Jeffrey Sachs, Director, Earth Institute at Columbia University, believes that Europe's demands - ostensibly aimed at ensuring that Greece can service its foreign debt - are petulant, naive and fundamentally self-destructive. In rejecting them, the Greeks are not playing games; they are trying to stay alive. According to him, «Conditions in Greece today are reminiscent of those in Germany in 1933. Of course, the European Union need not fear the rise of a Greek Hitler, not only because it could easily crush such a regime, but also - and more important - because Greece's democracy has proved impressively mature throughout the crisis. But there is something that the EU should fear: destitution within its borders and the pernicious consequences for the continent's politics and society».The American economist comes to the conclusion that «Unfortunately, the continent remains split along tribal lines. Germans, Finns, Slovaks and Dutch - among others - have no time for the suffering of Greeks. Their political leaders tend to their own, not to Europe in any true sense. Relief for Greece is an especially fraught issue in countries where far-right parties are on the rise or center-right governments face popular left-wing opposition».

Summing it all up here’s what we have: about €250 billion euros have gone down the drain, the collapse of eurozone is looming and a ghost of new Hitler appears to show up at the horizon.
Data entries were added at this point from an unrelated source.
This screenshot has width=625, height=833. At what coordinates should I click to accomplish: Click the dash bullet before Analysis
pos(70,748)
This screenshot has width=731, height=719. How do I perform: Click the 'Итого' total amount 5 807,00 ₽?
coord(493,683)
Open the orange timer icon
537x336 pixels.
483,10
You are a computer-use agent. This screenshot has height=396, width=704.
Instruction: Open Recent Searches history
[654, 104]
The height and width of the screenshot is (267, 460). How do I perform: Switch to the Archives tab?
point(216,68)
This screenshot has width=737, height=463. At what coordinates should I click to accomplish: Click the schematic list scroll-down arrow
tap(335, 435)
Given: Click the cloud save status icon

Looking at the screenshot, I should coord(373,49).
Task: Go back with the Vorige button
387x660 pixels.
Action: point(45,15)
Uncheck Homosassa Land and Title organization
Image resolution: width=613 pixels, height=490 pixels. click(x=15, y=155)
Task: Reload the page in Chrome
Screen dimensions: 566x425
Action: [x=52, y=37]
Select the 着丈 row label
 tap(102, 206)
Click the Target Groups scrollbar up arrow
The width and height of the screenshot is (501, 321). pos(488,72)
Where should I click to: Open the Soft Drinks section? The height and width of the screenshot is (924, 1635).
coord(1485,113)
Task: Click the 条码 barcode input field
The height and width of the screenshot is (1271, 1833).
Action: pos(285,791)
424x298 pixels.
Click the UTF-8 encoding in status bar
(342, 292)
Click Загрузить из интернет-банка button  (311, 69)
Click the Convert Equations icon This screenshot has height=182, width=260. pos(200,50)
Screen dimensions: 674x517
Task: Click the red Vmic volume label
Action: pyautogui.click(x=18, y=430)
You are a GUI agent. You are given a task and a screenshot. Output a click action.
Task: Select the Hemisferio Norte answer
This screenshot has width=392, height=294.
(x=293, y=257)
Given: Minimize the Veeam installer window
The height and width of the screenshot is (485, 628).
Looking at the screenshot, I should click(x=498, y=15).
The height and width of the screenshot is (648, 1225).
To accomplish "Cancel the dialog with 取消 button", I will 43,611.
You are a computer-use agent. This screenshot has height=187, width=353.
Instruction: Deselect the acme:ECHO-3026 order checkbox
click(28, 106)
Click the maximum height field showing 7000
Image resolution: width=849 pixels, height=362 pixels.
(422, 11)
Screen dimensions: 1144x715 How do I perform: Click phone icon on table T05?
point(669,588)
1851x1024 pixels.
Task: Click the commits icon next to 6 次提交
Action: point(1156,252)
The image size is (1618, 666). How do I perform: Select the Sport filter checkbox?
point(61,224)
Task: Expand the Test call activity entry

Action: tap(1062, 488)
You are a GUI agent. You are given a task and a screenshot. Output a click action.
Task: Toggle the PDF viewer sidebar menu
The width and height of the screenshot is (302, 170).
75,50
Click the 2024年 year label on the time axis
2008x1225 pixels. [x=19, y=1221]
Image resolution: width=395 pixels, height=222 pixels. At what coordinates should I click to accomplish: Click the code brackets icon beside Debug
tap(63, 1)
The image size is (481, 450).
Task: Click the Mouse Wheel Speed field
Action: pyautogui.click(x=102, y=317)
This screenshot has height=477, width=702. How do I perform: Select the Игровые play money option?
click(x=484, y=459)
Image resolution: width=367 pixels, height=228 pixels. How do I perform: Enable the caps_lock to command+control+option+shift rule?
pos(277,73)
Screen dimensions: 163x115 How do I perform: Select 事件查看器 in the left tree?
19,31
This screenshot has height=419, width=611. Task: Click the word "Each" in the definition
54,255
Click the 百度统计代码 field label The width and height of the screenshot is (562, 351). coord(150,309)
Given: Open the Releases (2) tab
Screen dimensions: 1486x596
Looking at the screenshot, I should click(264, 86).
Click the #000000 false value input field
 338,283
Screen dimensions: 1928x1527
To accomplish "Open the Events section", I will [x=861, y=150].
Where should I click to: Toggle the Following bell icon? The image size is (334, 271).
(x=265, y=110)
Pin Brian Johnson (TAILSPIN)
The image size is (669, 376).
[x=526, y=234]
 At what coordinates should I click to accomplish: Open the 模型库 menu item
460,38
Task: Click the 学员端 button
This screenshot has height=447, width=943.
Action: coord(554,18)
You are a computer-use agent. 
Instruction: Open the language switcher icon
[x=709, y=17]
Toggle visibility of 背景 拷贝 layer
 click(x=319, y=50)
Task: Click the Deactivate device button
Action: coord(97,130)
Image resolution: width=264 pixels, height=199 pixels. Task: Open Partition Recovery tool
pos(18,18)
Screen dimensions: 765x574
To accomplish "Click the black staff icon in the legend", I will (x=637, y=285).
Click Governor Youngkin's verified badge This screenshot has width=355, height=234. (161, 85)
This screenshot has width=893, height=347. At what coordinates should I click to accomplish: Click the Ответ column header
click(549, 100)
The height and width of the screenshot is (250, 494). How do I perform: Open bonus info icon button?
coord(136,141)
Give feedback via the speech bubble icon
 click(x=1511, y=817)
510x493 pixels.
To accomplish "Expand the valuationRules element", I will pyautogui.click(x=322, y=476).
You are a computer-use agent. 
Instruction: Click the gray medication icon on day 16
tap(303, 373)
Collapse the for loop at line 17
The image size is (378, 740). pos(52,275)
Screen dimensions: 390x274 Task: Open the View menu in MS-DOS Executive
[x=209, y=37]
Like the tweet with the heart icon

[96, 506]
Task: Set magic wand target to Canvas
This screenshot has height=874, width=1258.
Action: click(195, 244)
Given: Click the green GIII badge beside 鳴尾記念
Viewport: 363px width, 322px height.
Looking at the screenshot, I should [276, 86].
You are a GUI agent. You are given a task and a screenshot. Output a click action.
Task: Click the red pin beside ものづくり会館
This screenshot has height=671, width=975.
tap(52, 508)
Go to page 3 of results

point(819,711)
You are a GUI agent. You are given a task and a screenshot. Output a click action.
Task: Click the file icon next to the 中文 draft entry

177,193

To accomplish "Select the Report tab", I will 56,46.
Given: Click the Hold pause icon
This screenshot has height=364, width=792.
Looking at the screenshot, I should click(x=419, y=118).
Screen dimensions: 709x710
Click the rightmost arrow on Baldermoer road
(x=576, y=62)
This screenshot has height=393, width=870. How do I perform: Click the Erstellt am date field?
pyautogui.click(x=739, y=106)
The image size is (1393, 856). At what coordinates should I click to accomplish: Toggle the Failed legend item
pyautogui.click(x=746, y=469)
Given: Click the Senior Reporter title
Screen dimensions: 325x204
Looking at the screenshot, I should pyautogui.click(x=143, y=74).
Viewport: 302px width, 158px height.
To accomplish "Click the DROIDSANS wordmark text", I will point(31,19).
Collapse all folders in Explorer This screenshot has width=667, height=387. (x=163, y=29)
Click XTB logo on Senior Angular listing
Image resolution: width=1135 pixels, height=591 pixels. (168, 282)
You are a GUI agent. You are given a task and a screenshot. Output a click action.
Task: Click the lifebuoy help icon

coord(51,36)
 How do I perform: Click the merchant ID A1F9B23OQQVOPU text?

It’s no better at the «eastern front». In the run-up to the EU June 25-26 summit, Die Welt reported the Europe may face huge losses if the anti-Russian sanctions continue. The European Union could lose up to €100 billion ($114 billion) due to the anti-Russian sanctions if things remain unchanged, a study by the Austrian Institute of Economic Research revealed Friday, June 19. Die Welt newspaper reported that the research, conducted exclusively for the Leading European Newspaper Alliance (LENA), considered the worst-case scenario, if the sanctions remain in place. «If the situation does not change fundamentally, our most pessimistic scenario will come true», one of the research authors Oliver Fritz was quoted as saying by Die Welt. According to the calculations, current political situation can also affect over 2 million EU jobs because of the declining exports. In contrast to the analysts’ forecast, the European Commission said that the losses incurred by the European Union were «relatively small and manageable», the newspaper points out. [1]

According to Die Welt, the conclusions of the Austrian Institute are much more pessimistic than the estimates made public by European Commission which says that the damage from the sanctions war is insignificant and easy to make up for. The German newspaper believes that the European Commission makes a short-term forecast while WIFO experts take a look into a far more distant future.

According to WIFO’s assessment, Germany will shoulder the main burden. A total of 500,000 jobs are under the threat of liquidation in Germany now. The German economy will lose €27 billion and its GDP will contract by 1% in the coming years, according to experts’ estimates. Italy will lose over 200,000 jobs and 0.9% of GDP while France’s losses will amount to 150,000 jobs and 0.5% of GDP. Poland, Estonia and Spain will suffer too. Germany has already lost 175 thousand working places with 290 thousand more to be lost in case the sanctions war continues. Unemployment rate may increase by 185 thousand in Poland, 135 thousand in Italy, 115 in Spain, 95 thousand in France, 80 thousand in Great Britain and 75 thousand in Estonia. Together with Switzerland the European Union has already lost 950 thousand working places. With the sanctions in force unemployment will increase by 1 million 460 thousand.

These facts prove that the European Union faces the system’s political and economic crisis with its leaders unable to control the situation. Many far-sighted and sober-minded European politicians and businessmen set eyes on the East. The discussions at the Saint-Petersburg’s event prove this fact too.